US20240205520
2024-06-20
Electricity
H04N21/8549
A method for summarising long videos featuring spoken content is presented, leveraging speech recognition to convert video files into transcripts. These transcripts are then segmented into multiple paragraphs using a transformer-based model. Each paragraph is assigned an importance score based on its relevance to the overall content of the transcript, enabling effective ranking and selection of significant information.
The method involves creating candidate summaries from the ranked paragraphs, each containing two or more paragraphs. Coherence reranking is applied to these candidate summaries, evaluating both coherence and relevance. This process ensures that the final selected summary is not only important but also coherent and understandable for viewers.
Key innovations include the use of unsupervised learning techniques for extractive summarisation, which addresses limitations of existing systems that often rely on labeled data. The method employs pretrained transformer models to compute similarities between paragraphs, utilizing a page rank algorithm for effective relevance ranking. Additionally, an adapter-based approach is used to segment spoken text into coherent paragraphs.
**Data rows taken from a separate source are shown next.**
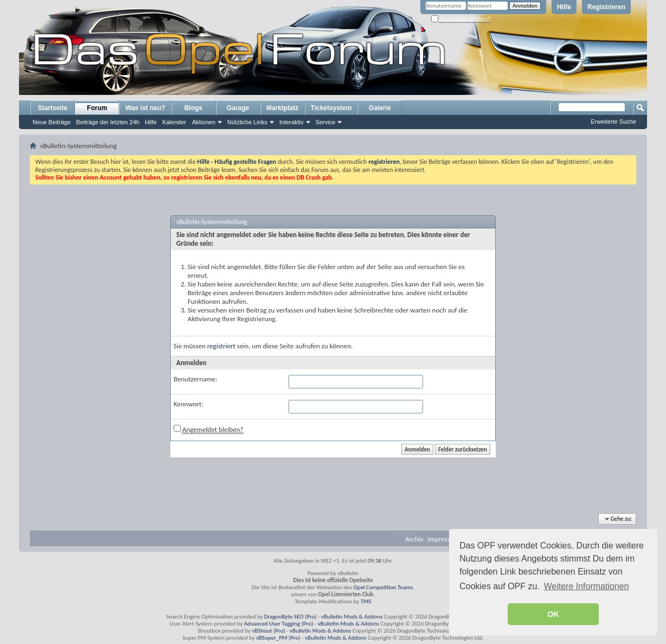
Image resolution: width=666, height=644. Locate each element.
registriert (221, 346)
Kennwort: (188, 404)
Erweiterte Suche (613, 122)
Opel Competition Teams (383, 587)
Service (325, 122)
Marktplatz (282, 108)
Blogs (193, 108)
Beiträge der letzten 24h (107, 122)
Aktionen (203, 122)
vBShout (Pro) (268, 630)
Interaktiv (291, 122)
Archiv (414, 539)
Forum (97, 108)
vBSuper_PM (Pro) (278, 637)
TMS (366, 601)
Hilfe (564, 7)
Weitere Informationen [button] (586, 586)
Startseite (53, 108)
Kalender (174, 122)
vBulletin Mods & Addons (351, 616)
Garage (238, 108)
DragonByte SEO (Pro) (290, 616)
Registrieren (606, 7)
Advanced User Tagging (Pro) (279, 623)
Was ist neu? (145, 108)
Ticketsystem (331, 108)
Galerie (380, 108)
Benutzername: (195, 379)
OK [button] (553, 614)
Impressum (444, 539)
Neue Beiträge (52, 122)
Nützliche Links (247, 122)
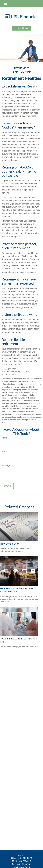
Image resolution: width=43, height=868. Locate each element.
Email (4, 452)
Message (6, 465)
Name (4, 438)
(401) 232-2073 (25, 858)
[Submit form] (7, 486)
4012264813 (25, 861)
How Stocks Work (10, 544)
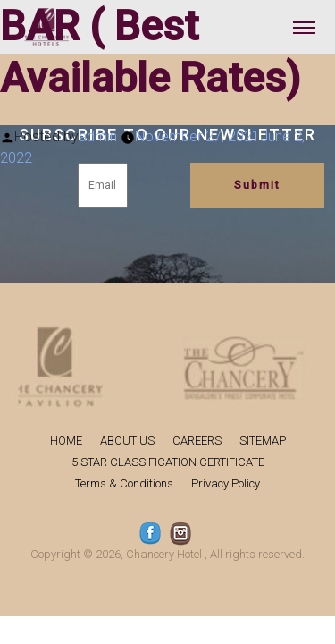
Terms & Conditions (124, 483)
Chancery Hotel (163, 554)
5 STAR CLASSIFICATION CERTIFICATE (168, 462)
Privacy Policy (225, 483)
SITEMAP (263, 440)
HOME (66, 440)
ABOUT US (127, 440)
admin (97, 136)
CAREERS (197, 440)
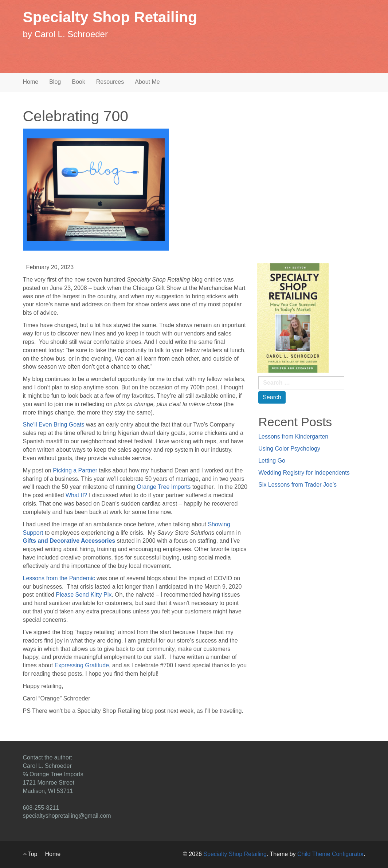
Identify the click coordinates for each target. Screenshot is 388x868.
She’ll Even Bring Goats (54, 424)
Once a summary is selected, segments of the original video corresponding to the chosen paragraphs are identified using timestamps, allowing for the creation of a summary video or audio. The method also supports generating shortened summaries or trailer videos from selected sentences, providing flexibility in how summarized content can be utilized.
This summarisation system offers significant improvements over traditional methods by producing high-quality, coherent summaries without needing human feedback or ground truth comparisons. It enables users to access multiple variations of summaries tailored to different audience needs while optimizing computational efficiency by avoiding redundant processing of speech recognition models.